▸ **Task goal**
Render everything from the line containing "The height and" down to the end of the listing below as a numbered list, skipping blank lines. Leave the pictures out.
** START Records for this exercise **
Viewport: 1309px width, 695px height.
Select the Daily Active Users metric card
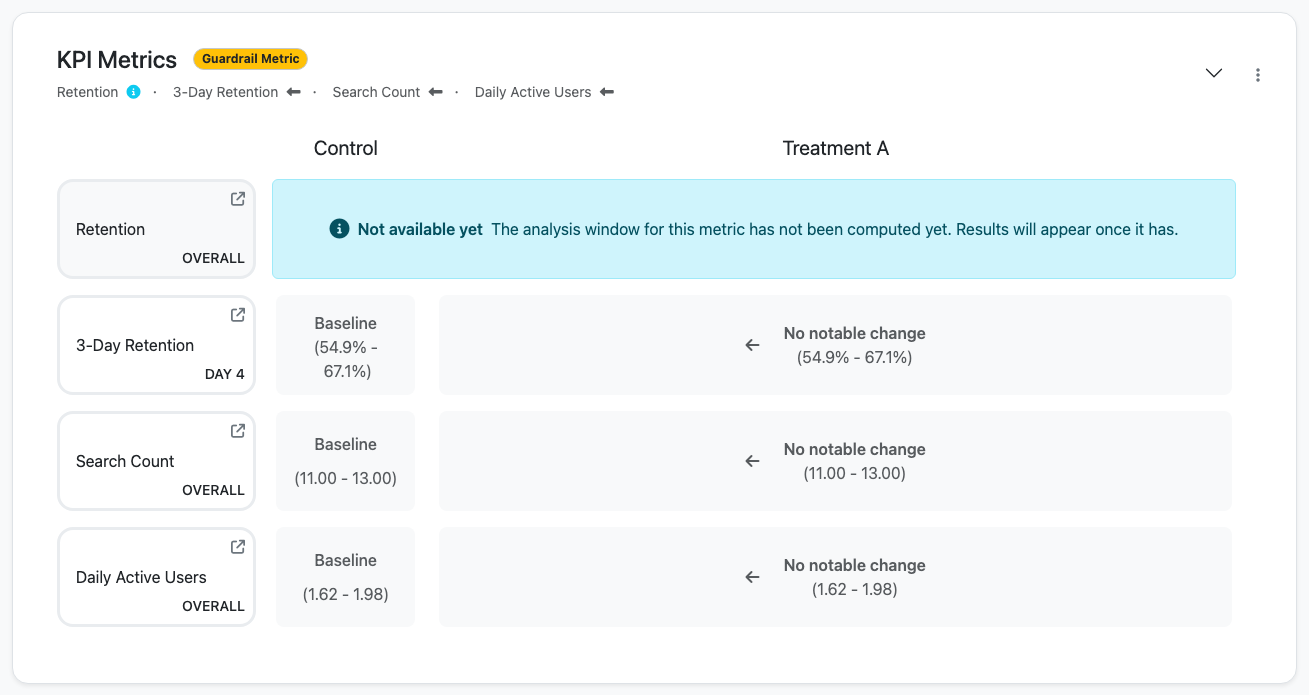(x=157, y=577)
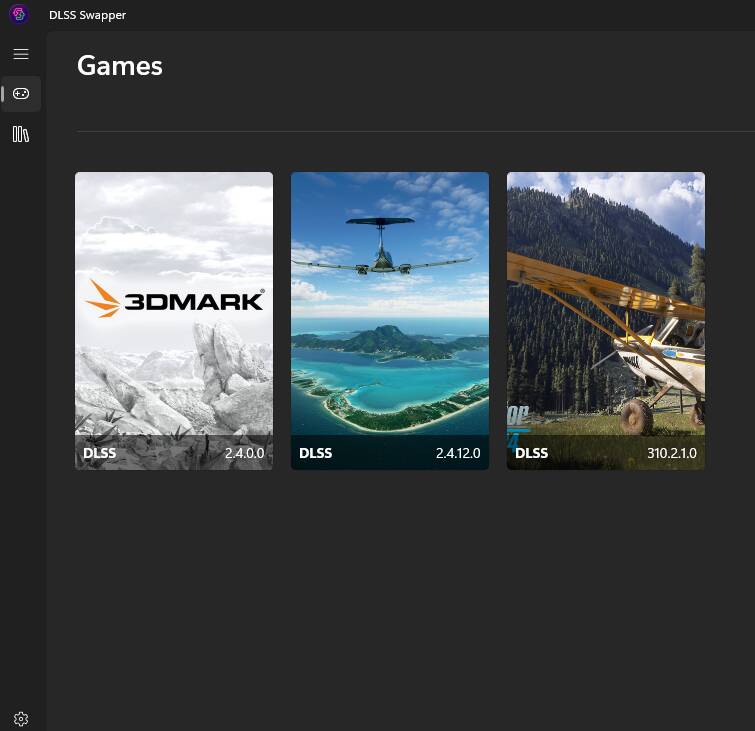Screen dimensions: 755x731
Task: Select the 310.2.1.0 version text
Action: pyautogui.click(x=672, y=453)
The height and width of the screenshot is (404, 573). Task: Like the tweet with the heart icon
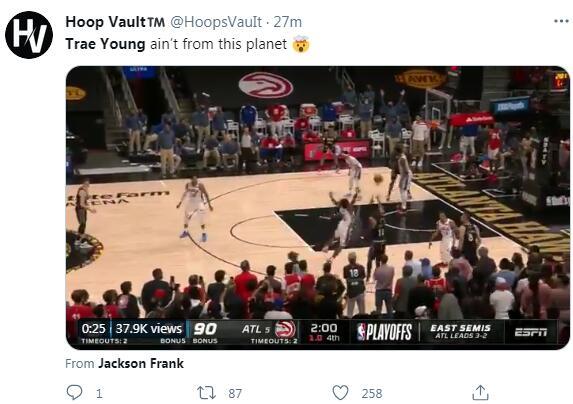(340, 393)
** END Records for this exercise **
▸ **Worked solution**
1. The height and width of the screenshot is (404, 573). Task: Like the tweet with the heart icon
2. (340, 393)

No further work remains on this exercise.